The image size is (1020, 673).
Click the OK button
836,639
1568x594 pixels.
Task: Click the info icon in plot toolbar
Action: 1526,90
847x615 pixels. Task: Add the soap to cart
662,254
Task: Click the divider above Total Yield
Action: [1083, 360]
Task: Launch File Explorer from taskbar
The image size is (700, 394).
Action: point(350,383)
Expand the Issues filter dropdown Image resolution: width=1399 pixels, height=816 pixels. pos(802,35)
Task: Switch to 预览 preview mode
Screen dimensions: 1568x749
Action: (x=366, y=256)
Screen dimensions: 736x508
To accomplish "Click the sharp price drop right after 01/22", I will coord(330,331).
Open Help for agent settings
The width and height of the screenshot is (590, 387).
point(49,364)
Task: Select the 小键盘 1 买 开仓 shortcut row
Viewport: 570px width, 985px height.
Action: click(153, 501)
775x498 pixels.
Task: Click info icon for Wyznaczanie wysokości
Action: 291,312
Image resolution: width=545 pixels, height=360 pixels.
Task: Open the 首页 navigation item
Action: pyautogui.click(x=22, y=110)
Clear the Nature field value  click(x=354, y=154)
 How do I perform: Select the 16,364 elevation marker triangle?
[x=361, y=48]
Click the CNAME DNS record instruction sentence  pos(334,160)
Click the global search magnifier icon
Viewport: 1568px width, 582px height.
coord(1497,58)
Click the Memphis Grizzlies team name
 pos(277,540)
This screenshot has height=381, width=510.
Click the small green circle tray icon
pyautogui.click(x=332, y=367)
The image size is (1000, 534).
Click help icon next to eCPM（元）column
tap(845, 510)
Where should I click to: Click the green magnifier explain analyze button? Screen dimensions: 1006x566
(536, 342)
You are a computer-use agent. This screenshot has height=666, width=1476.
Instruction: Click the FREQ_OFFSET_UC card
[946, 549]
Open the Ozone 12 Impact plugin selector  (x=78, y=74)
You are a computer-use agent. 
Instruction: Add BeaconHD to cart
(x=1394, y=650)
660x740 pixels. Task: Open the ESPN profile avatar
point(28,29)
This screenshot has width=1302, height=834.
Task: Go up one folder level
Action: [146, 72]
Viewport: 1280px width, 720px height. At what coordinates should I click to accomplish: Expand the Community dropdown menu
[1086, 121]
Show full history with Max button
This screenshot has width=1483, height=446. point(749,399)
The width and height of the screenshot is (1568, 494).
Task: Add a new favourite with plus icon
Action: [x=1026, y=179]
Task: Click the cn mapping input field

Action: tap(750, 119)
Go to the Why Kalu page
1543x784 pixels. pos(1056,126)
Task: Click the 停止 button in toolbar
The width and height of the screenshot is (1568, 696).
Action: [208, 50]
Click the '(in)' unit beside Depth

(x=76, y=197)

================================

EXERCISE GOAL:
Only the lines above starting at the line that holds "Screen dimensions: 1568x749" and ending at the line that holds "Task: Select the 小键盘 1 买 开仓 shortcut row" are to be repeated, exactly and in full.

EXERCISE RESPONSE:
Screen dimensions: 1568x749
Action: (x=366, y=256)
Screen dimensions: 736x508
To accomplish "Click the sharp price drop right after 01/22", I will coord(330,331).
Open Help for agent settings
The width and height of the screenshot is (590, 387).
point(49,364)
Task: Select the 小键盘 1 买 开仓 shortcut row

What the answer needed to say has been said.